The inn remained a caretaking facility until the 1980's, when they had to close their doors due to increased retirement/elder care facility standards imposed by the State of Florida.

Current owner and operator Veronica Champion believes that with all the illness and death that occurred on the property, it would only stand to reason that some “things” stayed behind.

“The entities that are on the property are friendly,” Champion told Gabber staff. “It’s a friendly environment; they’re not hostile at all.”

According to Champion, the entities that reside at the inn aren’t seen, just heard.

Guests and staff tell Champion stories of eerie knocking that lasted up to two days, footsteps running in the hallway, items falling from shelves in the kitchen and “bed bumping” in the night – a sensation guests described as when your dog or cat jumps on the bed in the middle of the night. Of course, there is no dog or cat. Since purchasing the inn in 2016, Champion says she has heard the footsteps running down the hallway. Paranormal investigator Tom Anthony, founder of Skyway Paranormal, became fascinated by the Peninsula Inn in 2010 after reading “Ghost Stories of St. Petersburg, Clearwater and Pinellas County,” by Deborah Frethem, a local author and historian.

Anthony has visited several times to obtain proof of ghostly beings. During one visit in 2013, Anthony and his

partners recorded electronic voice phenomenon, E.V.P – human-sounding voices from an unknown source, captured on recorded data and only heard once the recording is played back.

In Anthony’s YouTube video, viewers can hear unexplained male voices in response to his questions in several areas throughout the inn. The inn remains one of Anthony’s favorite haunted spots.

In Frethem’s book, she claims that a woman runs up and down the third floor of the inn between 4 and 5 in the morning. The woman has been named Isabelle.

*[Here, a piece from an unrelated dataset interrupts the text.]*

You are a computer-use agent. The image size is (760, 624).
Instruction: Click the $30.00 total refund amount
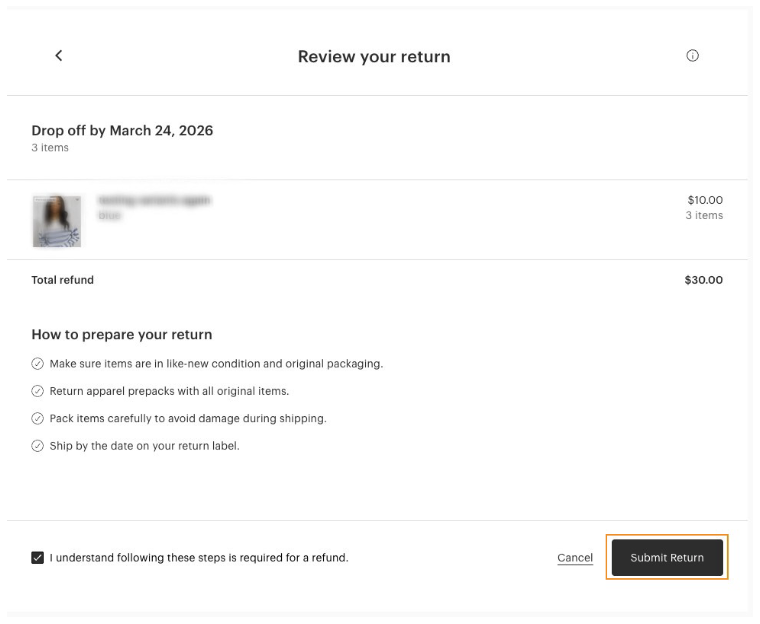click(x=703, y=280)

“You can hear the sound of her footsteps above you if you’re on the second floor. If you’re on the third floor, you don’t hear a thing,” said Champion. “I’ve experienced it myself.”

Champion doesn’t encourage visitors who are interested in a chance paranormal encounter, because there’s no promise that one will occur.

“Truthfully, there aren’t any visuals,” said Champion. “Just noises. There’s no reason to be afraid. Every encounter has been benign – the personalities of these entities are friendly.”

Gulport's Historic Peninsula Inn is home, some say, to a ghost named Isabelle.